In the church tradition that helped formed my early years, communion Sunday happened sometimes. Once a quarter sounds right, but I don’t really recall. What I remember was how church changed on those Sundays.
THIS DO IN REMEMBRANCE OF ME. While learning to read, I practiced with those words and letters inscribed on the communion table. The offering plates and gigantic bible that usually sat there were replaced on communion Sunday. A special white cloth draped over shiny towers, tall stacks for the juice trays, shorter stacks for the trays of little cracker-bread squares. When the deacons removed the covering at the appointed time, they handled it carefully, folding it just so. At the end, they used the same care to unfold the cloth and place it with precision over the towers again. Everything about the service was significant and something other. And–this part stands out more than anything–a certain quiet, a practiced reverence, filled the sanctuary on those days. It kind of awed me and scared me at the same time. Holy things do that, I suppose.
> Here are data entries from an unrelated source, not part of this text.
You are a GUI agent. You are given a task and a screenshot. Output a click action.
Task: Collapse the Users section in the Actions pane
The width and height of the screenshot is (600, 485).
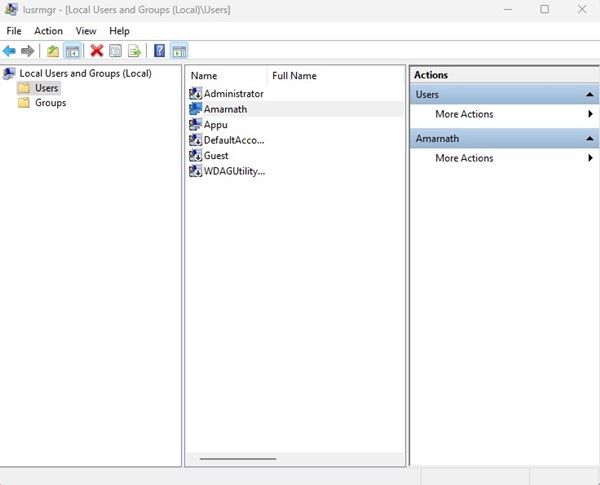point(590,94)
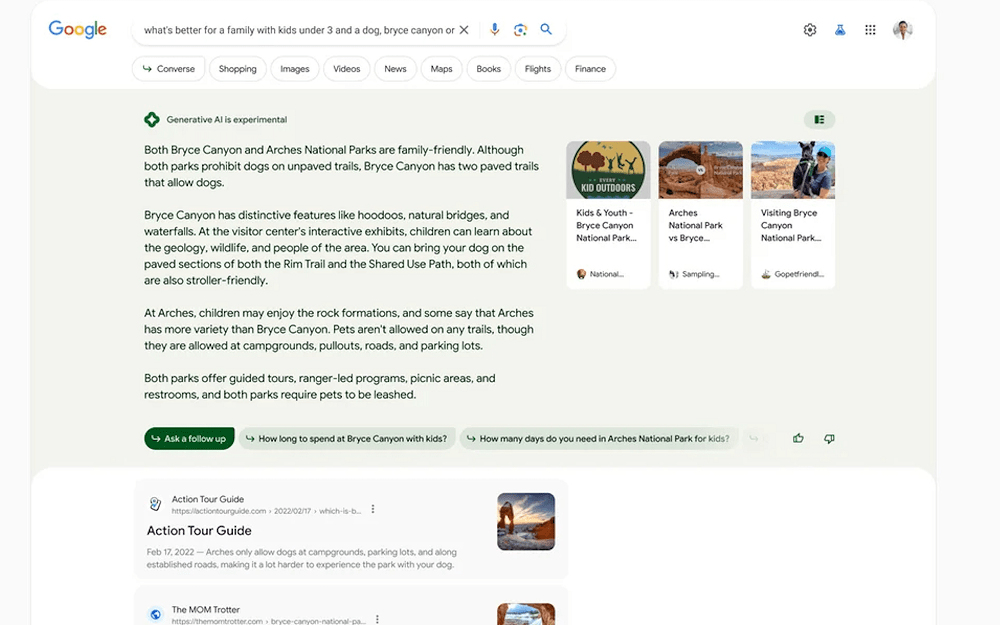Expand the Kids & Youth Bryce Canyon source card
This screenshot has width=1000, height=625.
tap(608, 210)
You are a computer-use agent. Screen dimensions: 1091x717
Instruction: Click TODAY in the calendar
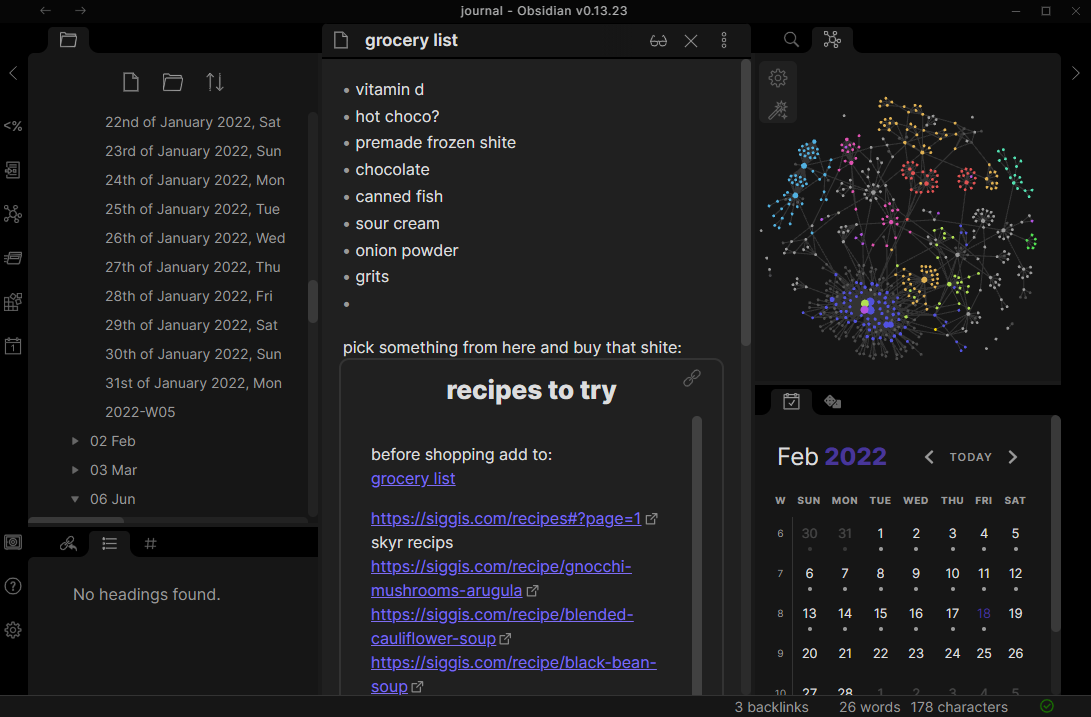(970, 457)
When at last I was able to participate and take communion myself, I tried my best to be as grownup about it as I knew how at age 10. It was a serious business. So serious, in fact, that it made me nervous. I took the cup out of the tray and held it between my thumb and middle finger, as I had seen the adults do. I was holding it, waiting for the signal to take it with everyone else. It slipped, and the beauty that is Welch’s grape juice spilled onto the willow-green upholstery of the church pew.
He showed signs of irritation. This confused me. We had all shared a solemn, sacred act in taking these elements–the remembrance of the body and blood of Jesus–and now the symbol had turned back into plain grape juice. I tried to redeem the moment by mentioning that the juice meant something, that it meant the blood of Jesus. The deacon brushed me off. Though not overtly unkind, he did let me know, as he dabbed and scrubbed with vigor, that the juice meant a stain now.
Knowing all of the men (and then later some women) that served as deacons when I was a kid, none of them possessed an ugly bone. That day, before I needed help cleaning up, perhaps he had encountered a frustrated parishioner or had exchanged words with his wife before church. In that moment of preserving the sanctuary, however, what settled into my spirit was the disconnect between the communion service atmosphere and the conversation I had after it was over. I remember the way I botched that little section of the pew.
I think of countless times when I have extended not-grace and not-mercy when someone needed all of the grace and mercy poured out, spilled all over the upholstery, if you will. I wonder how many opportunities for grace and kindness and mercy and the love of Jesus that we miss because we want and need things to be just so. What if the Church was changed, transformed, by communion?